Del resto, in pieno patriarcato fu coniato il profetico detto: Mater semper certa, pater nunquam.

A riprova che il cattocomunista Dario ha neuroni europeisti, ad avvalorare la sua alzata d’ingegno v’è la dolorosa Exceptio plùrium concumbèntium, estremarisorsa giudiziaria per coniuge di moglie infedele:

«Dato per certo che non sono il solo a godere delle tue grazie,  esimia consorte cer-bottana, il nascituro potrebbe non essere mio».

Se Franceschini chiedesse alle proprie euromeningi un altro sforzo, come quello prometeico degli euromentecatti che imposero il tappo salvapianeta attaccato alla bottiglia, potrebbe giungere alla conclusione più femminista possibile: chiamare, con apposita cerimonia ecosostenibile, i nuovi nati con la sigla NN (Nomen nescio), affrancando finalmente la donna dal retaggio patriarcal-troglodita d’essere addirittura una potenziale genitrice.

Per raggiungere la vetta delle fatiche di Sisifo, Dario potrebbe delegare l’ardua questione alla sapienza delle nonne, ad esempio a Nonna Papera, che, senza problemi, li battezzerebbe tutti Qui, Quo, Qua.

- Problema posto 1: Seleziona e ricopia ogni riga delle voci qui sotto in cui compare la stringa "height".
- Problema posto 2: Prosegui il testo satirico su Franceschini e sul cognome dei nuovi nati, riprendendo dopo la sua ultima frase.

- Materiale fornito:
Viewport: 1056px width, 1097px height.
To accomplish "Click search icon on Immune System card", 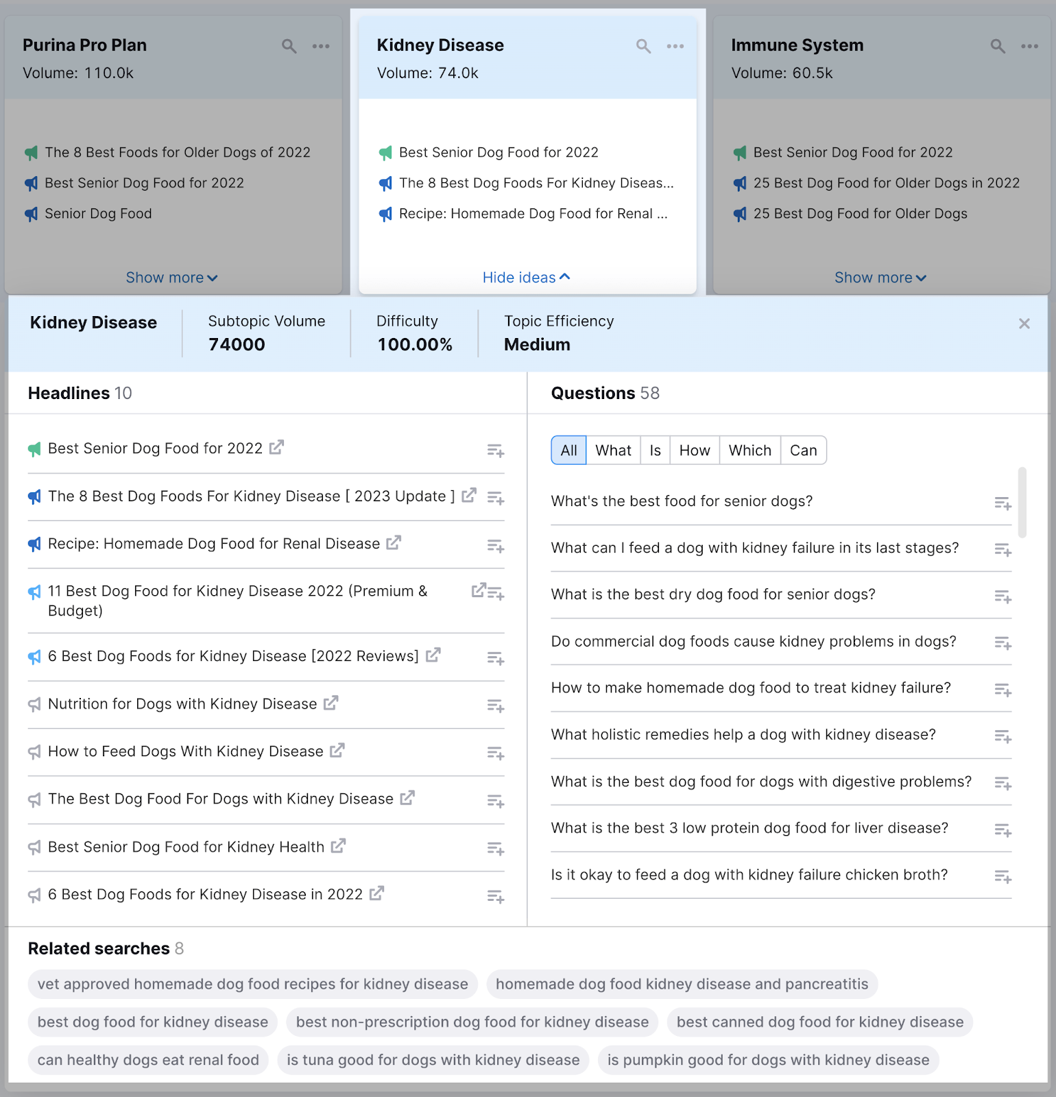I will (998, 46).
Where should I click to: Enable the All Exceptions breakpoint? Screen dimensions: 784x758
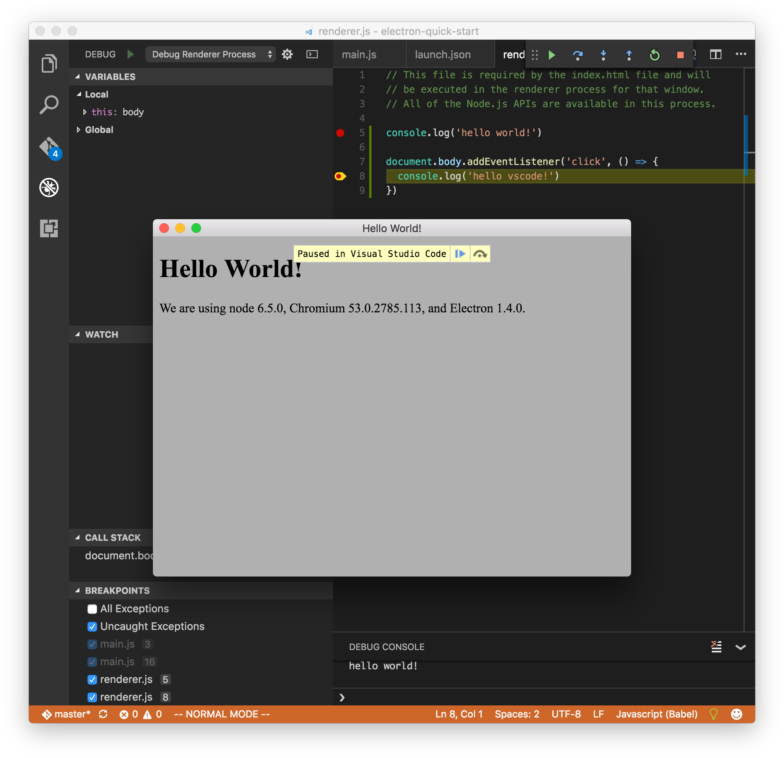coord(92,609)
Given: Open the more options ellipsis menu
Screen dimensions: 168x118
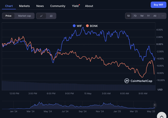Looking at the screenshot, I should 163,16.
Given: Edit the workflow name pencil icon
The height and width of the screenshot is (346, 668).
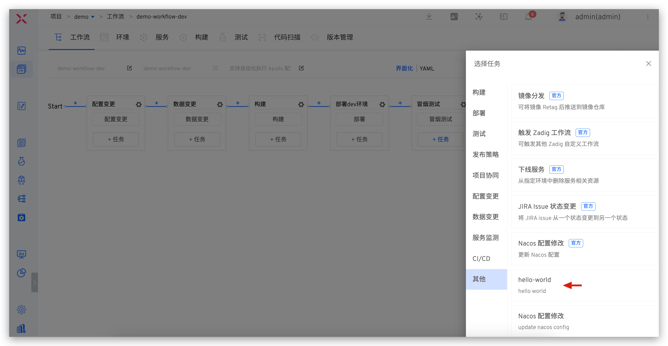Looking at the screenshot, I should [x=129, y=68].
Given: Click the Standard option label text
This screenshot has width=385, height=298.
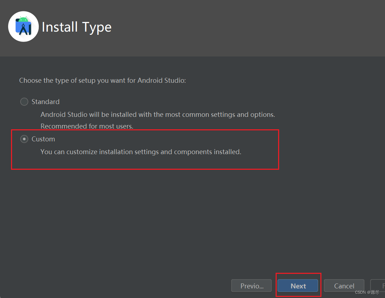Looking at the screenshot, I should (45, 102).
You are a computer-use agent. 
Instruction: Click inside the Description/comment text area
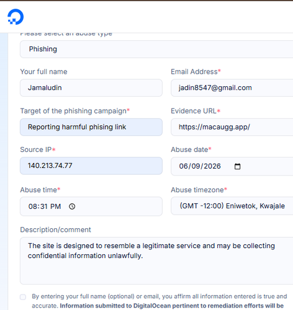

- Risposta finale 1:
Viewport: 1056px width, 1097px height.
The height and width of the screenshot is (346, 668).
This screenshot has width=385, height=298.

- Risposta finale 2:
                           *****

Iosif Stalin è vivo e lotta con noi, in quel di Verona e non solo.  In una moderna e progressiva scuola media la disciplina più importante, tanto da dipingerne le scale, è l’ideologia gender. Un ragazzo di 13 anni, davanti a quella scala trasfigurata in pagliacciata dai colori dell’orgoglio omosessuale, s’è rifiutato di partecipare, evitando di mettere piede sui gradini arcobalenati. La passerella, però, era obbligatoria, essendo abolito, in nome di Sodoma libera in libero Stato, il vetero viziaccio del libero arbitrio. Non solo, il tredicenne con pacatezza espresse pubblicamente il proprio punto di vista: «Non condivido le idee del movimento Lgbt».

Il ragazzo, dunque, s’è così dimostrato deviazionista antipartito, nonché sabotatore del piano quinquennale del Cremlino iridato, peggio di un trockista-bordighista o di un bucharinista.

Il Politbjurò della scuola ha, ipso facto, condannato il pericoloso ragazzino, esponendolo al pubblico ludibrio: nota disciplinare e l’ accusa di  “omofobia”. Infine, il tredicenne al soldo dello sporco capitalismo è stato costretto a salire sui gradini sessuati, per rendere coatto onore alla grandezza della dittatura dell’ellegibitariato.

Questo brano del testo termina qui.